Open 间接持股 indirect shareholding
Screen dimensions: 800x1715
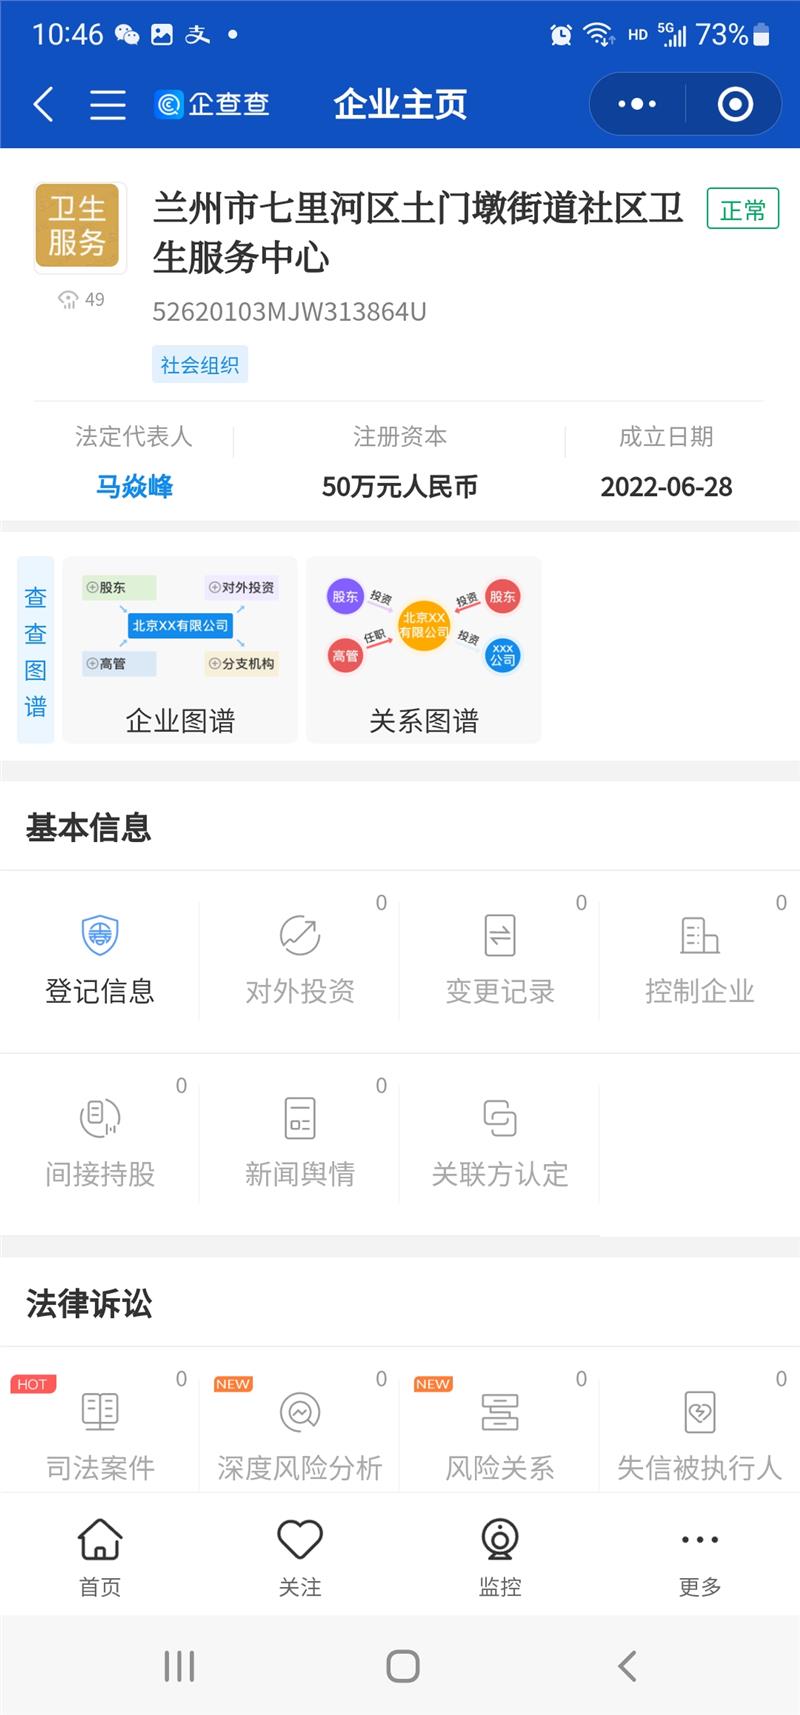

* * *

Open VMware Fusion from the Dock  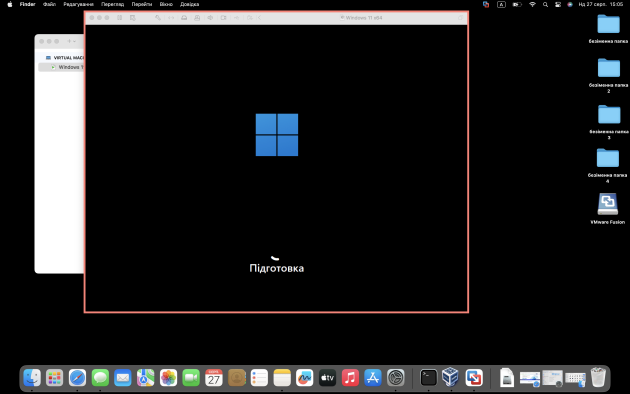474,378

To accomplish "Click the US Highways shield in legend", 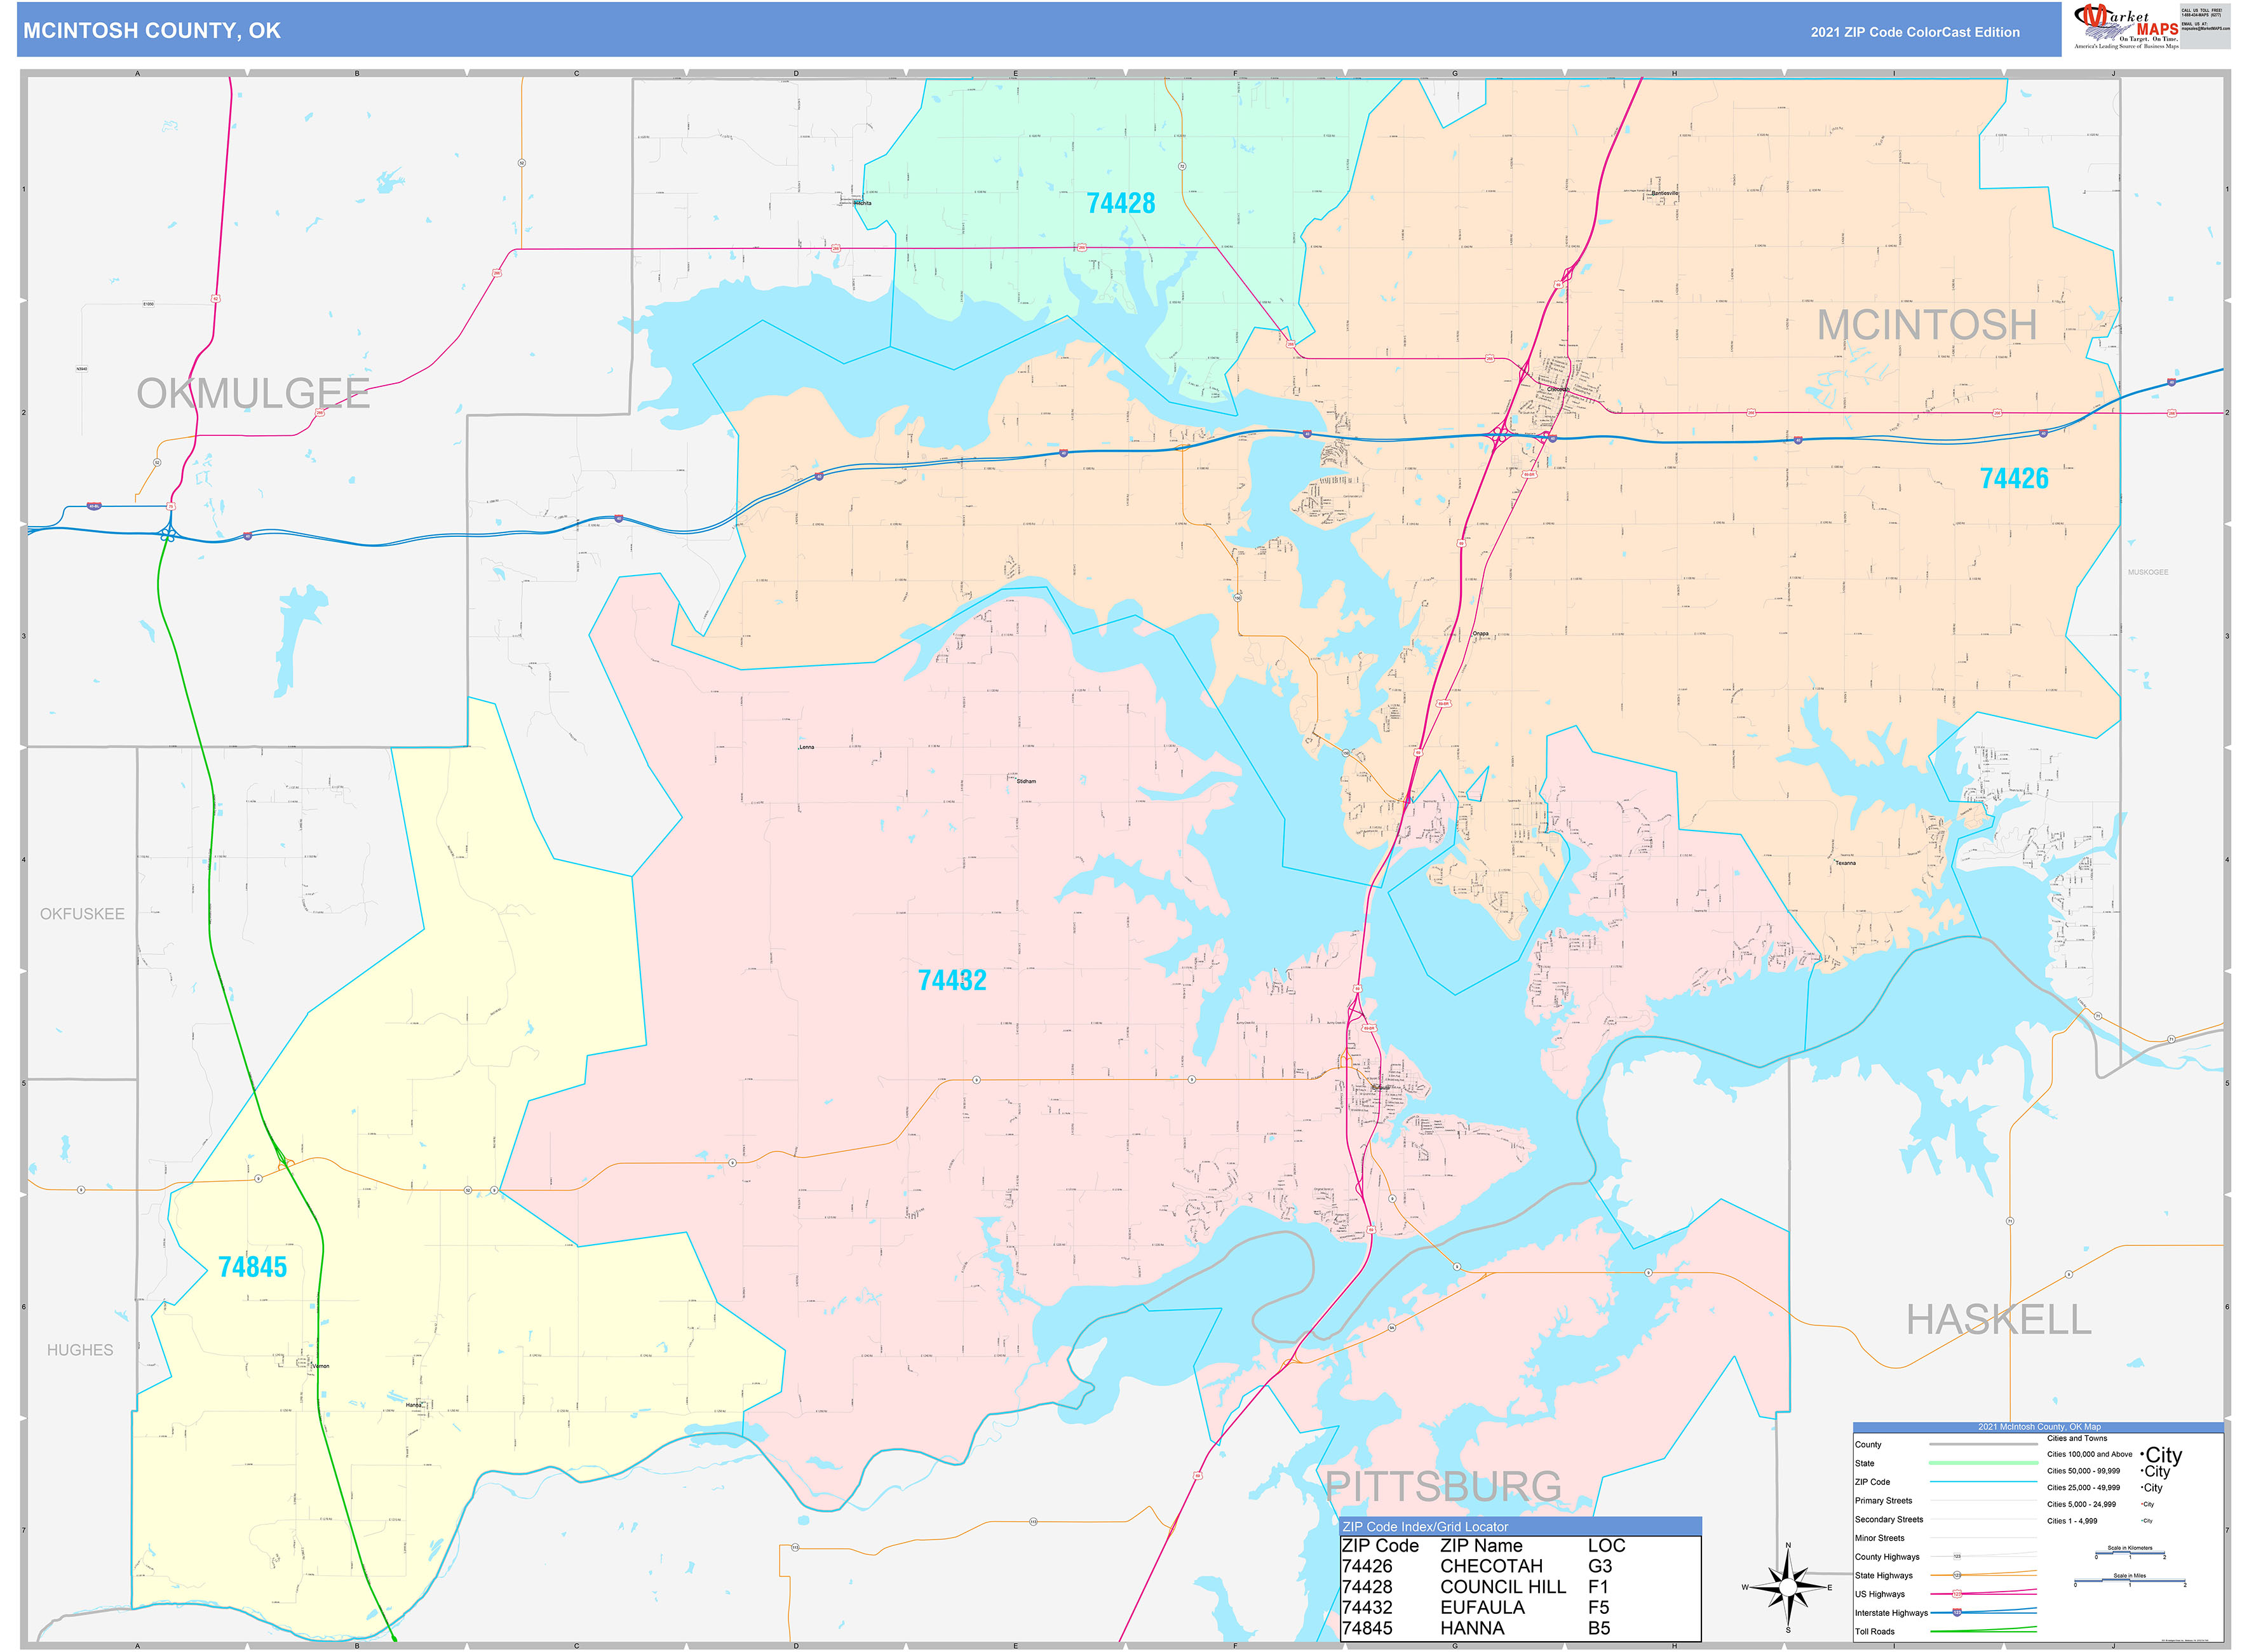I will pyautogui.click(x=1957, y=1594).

* * *

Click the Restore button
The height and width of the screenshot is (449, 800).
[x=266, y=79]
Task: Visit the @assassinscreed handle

§ Given task: Copy out the data word for word, starting at the line containing "Open 间接持股 indirect shareholding" and ending at the line containing "Screen dimensions: 800x1715", with both of those lines included.

§ Exercise solution:
Open 间接持股 indirect shareholding
Screen dimensions: 800x1715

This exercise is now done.